Create heatmap annotations from selected variables

Description

This function will create a ComplexHeatmap::columnAnnotation object with rows for each variable passed as argument. Character columns will be coerced into factors. For factors, the ColorBrewer palette Set3 will be used. For non-negative numeric, the PuBu palette will be used, and for columns with negative values, the reversed RdBu will be used.

Usage

create_annotations(df, selected_variables)

Arguments

df

a data frame. It can be an original unscaled data, or a scaled one

selected_variables

list of columns in the data frame to create annotations for

Value

a ComplexHeatmap::columnAnnotation object


Cut a hierarchical tree targeting k clusters

Description

Cut a hierarchical tree targeting k clusters

Usage

cut_clusters(clusters, k)

Arguments

clusters

cluster results, produced by e.g. fastcluster::hclust()

k

target number of clusters

Value

cluster labels

Examples

dmat <- compute_dmat(iris, "euclidean", TRUE, c("Petal.Length", "Sepal.Length"))
clusters <- compute_clusters(dmat, "complete")
cluster_labels <- cut_clusters(clusters, 2)
head(cluster_labels)

Plot a 2D MDS projection of a distance matrix

Description

Plot a 2D MDS projection of a distance matrix

Usage

dmat_projection(dmat, point_colors = NULL, point_palette = NULL)

Arguments

dmat

distance matrix

point_colors

optional list of labels to color points (will be coerced to factor)

point_palette

optional palette used with ggplot2::scale_colour_manual()

Value

a ggplot object

Examples

dmat <- dist(iris[, c("Sepal.Width", "Sepal.Length")])
dmat_projection(dmat)

Faceted boxplots with points or violin plots

Description

Faceted boxplots with points or violin plots

Usage

facet_boxplot(
  df,
  x,
  y,
  facet_var = NULL,
  boxplot_colors = NULL,
  shape = c("boxplot", "violin"),
  plot_points = TRUE
)

Arguments

df

a data frame containing all the variables matching the remaining arguments

x

categorical variable

y

continuous variable

facet_var

optional variable to facet data

boxplot_colors

list of colors to use as fill for boxplots

shape

either "boxplot" or "violin"

plot_points

boolean variable to overlay jittered points or not. Default is TRUE

Value

a ggplot2::ggplot object

Examples

facet_boxplot(iris, x = "Species", y = "Sepal.Length", facet_var = "Species")

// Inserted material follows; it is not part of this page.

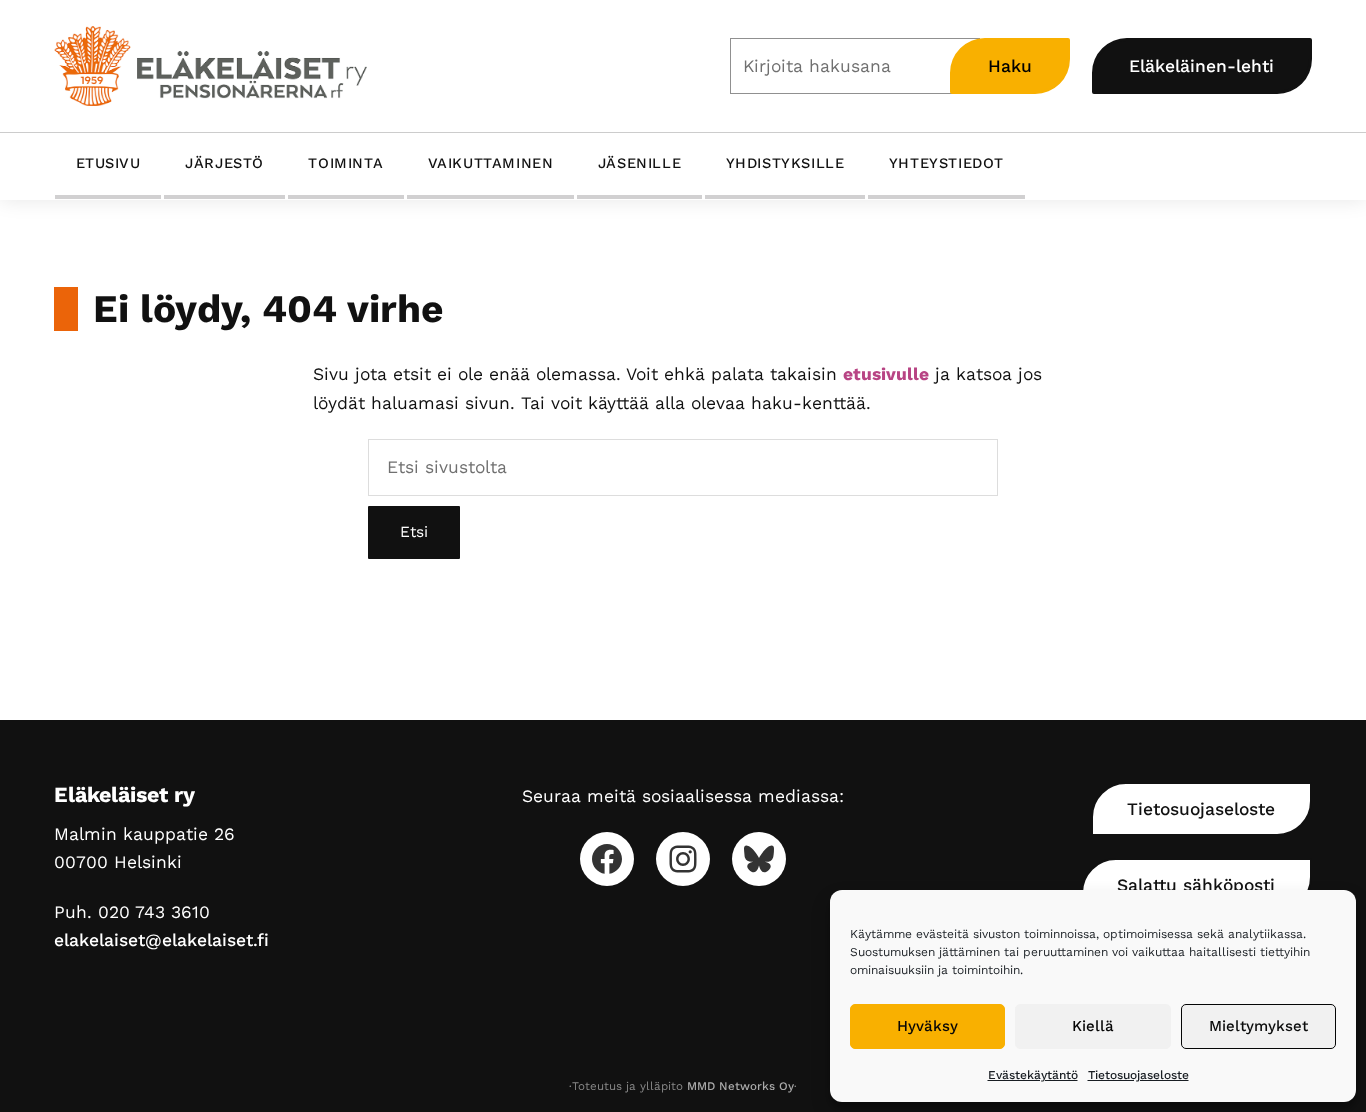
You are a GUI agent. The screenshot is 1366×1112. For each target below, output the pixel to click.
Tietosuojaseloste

A custom line plot with optional vertical line

Description

A custom line plot with optional vertical line

Usage

line_plot(df, x, y, xintercept = NULL)

Arguments

df

data source

x

variable for horizontal axis

y

variable for vertical axis

xintercept

optional value in horizontal axis to highlight

Value

a ggplot2::ggplot object


Simulated logscaled data

Description

Simulated logscaled data

Usage

logscaled_df

Format

A data frame with 200 rows and 10 variables:

a

variable a

b

variable b

c

variable c

d

variable d

e

variable e

f

variable f

g

variable g

h

variable h

i

variable i

j

variable j

Source

package author


Simulated normal data with annotations

Description

Simulated normal data with annotations

Usage

normal_annotated

Format

A data frame with 200 rows and 10 variables:

a

variable a

b

variable b

c

variable c

d

variable d

e

variable e

f

variable f

g

variable g

h

variable h

i

variable i

j

variable j

annot

annotation column

Source

package author


Simulated normal data

Description

Simulated normal data

Usage

normal_df

Format

A data frame with 200 rows and 10 variables:

a

variable a

b

variable b

c

variable c

d

variable d

e

variable e

f

variable f

g

variable g

h

variable h

i

variable i

j

variable j

Source

package author


Simulated normal data with missing values

Description

Simulated normal data with missing values

Usage

normal_missing

Format

A data frame with 200 rows and 10 variables:

a

variable a

b

variable b

c

variable c

d

variable d

e

variable e

f

variable f

g

variable g

h

variable h

i

variable i

j

variable with randomly missing values

Source

package author


Find minimum or maximum score in a vector

Description

This function is meant to be used with compute_metric. For Gap statistic, use cluster::maxSE().

Usage

optimal_score(x, method = c("firstmax", "globalmax", "firstmin", "globalmin"))

Arguments

x

a numeric vector

method

one of "firstmax", "globalmax", "firstmin" or "globalmin"

Value

the index (not k) of the identified maximum or minimum score

Examples

data_to_cluster <- iris[c("Petal.Length", "Sepal.Length")]
dmat <- compute_dmat(data_to_cluster, "euclidean", TRUE)
clusters <- compute_clusters(dmat, "complete")
res <- compute_metric(dmat, clusters, "dunn")
optimal_score(res$score, method = "firstmax")

Plot distribution of annotation data across clusters

Description

Plot distribution of annotation data across clusters

Usage

plot_annotation_dist(annotations_df, cluster_labels, selected_clusters = NULL)

Arguments

annotations_df

data frame with variables not used in clustering

cluster_labels

output from cut_clusters()

selected_clusters

optional vector of cluster labels to include in plots

Value

a patchwork object

Examples

dmat <- compute_dmat(iris, "euclidean", TRUE, c("Petal.Length", "Sepal.Length"))
clusters <- compute_clusters(dmat, "complete")
cluster_labels <- cut_clusters(clusters, 2)
plot_annotation_dist(iris["Species"], cluster_labels)

Runs the Shiny app

Description

Runs the Shiny app

Usage

run_app()

Value

No return value, runs the app by passing it to print

Examples

## Only run this example in interactive R sessions
if (interactive()) {
library(visxhclust)
run_app()
}